In our video serie “The SignON Forum” we invite everyone to share their questions, concerns, comments, or ideas with us. Now it’s Liesl Deforche’s turn! We encourage all of you to join our discussion in your preferred language. Feel free to share your video to signon-comms@adaptcentre.ie

The Irish co-creation workshop was held over two days, the first event was held in person in Deaf Village Ireland on the 12th of November and the second was held on the 25th of November over Zoom. Working with the Education and Public Engagement team in the ADAPT Centre and drawing on their expertise in running Citizen Think-Ins, our workshop focussed on a discussion around Sign Language Machine Translation and circumstances where an app such as SignON would be useful.
On the 7th of November we organised another internal seminar. Ruth Holmes (University College Dublin) took us through the UCD research on Signer Independent Sign Language Recognition. Sign language recognition comes with a number of significant challenges, including potential influences on real world recap and a lack of signer variety in the dataset.

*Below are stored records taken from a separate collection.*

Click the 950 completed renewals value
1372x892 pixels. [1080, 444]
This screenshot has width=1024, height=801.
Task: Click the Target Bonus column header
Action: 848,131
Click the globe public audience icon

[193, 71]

That is why the research was based on a specific dataset of ISL hand gestures signed by 6 individuals and with variety in input representation. Each hand gesture was described by 21 keypoints and trained on a variety of individuals. Different finetuning strategies led to different effects on generalisation in sign language recognition. Often there was bias and misclassification of signs. We remember that sign language recognition is still very much a work in progress and are glad to have some suggestions on how to move the research forward. Thanks, Ruth, for sharing this with us.

For Science Week in Ireland, on the 16th of November, SignON researchers led by Shaun O'Boyle staged a Shakespeare event, All The World’s A Screen - a Shakespeare performance - in Irish Sign Language for people and machines. Featuring the acting talents of Lianne Quigley and Alvean Jones, an enjoyable evening was had by all!